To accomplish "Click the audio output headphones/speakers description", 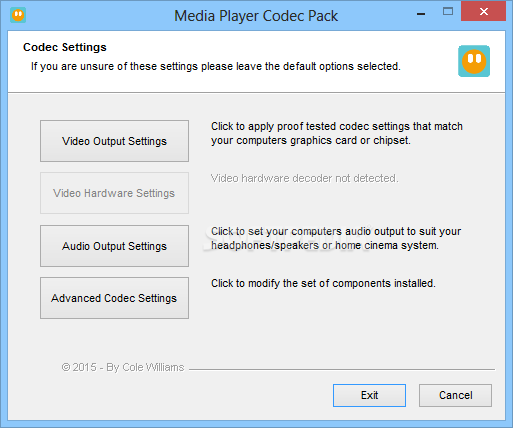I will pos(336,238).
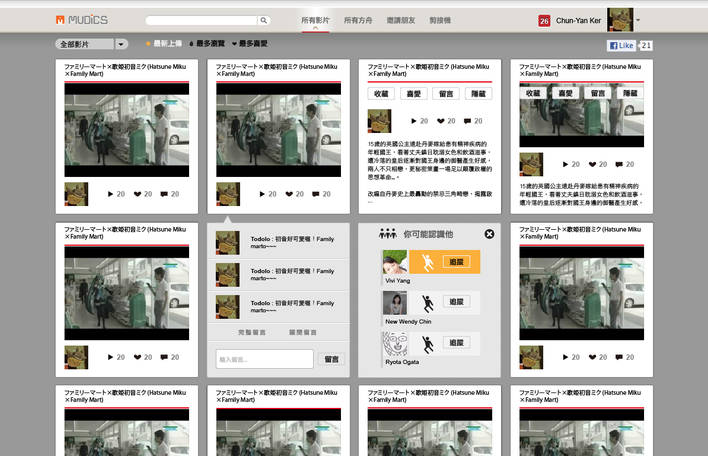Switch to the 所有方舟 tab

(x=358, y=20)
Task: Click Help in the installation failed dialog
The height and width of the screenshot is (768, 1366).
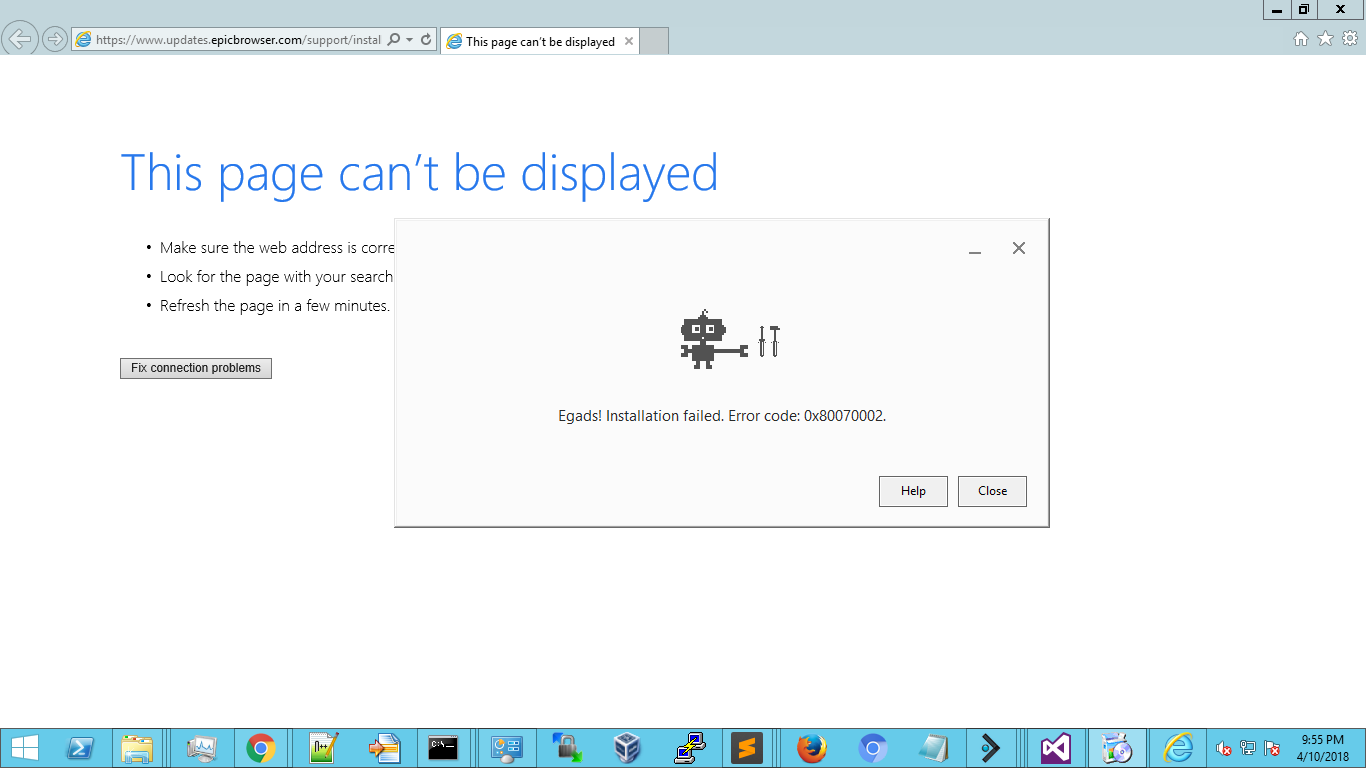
---
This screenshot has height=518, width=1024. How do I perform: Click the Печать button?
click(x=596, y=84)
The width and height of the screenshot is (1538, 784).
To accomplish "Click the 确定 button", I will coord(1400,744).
---
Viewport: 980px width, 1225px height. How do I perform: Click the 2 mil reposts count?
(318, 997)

WHAT TO PRODUCE: Look above for the line with "Task: Click Help" and the line with "The height and". Write out those two lines and all the lines between them, exactly, and no others.

ANSWER TO THE PROBLEM:
Task: Click Help in the installation failed dialog
The height and width of the screenshot is (768, 1366).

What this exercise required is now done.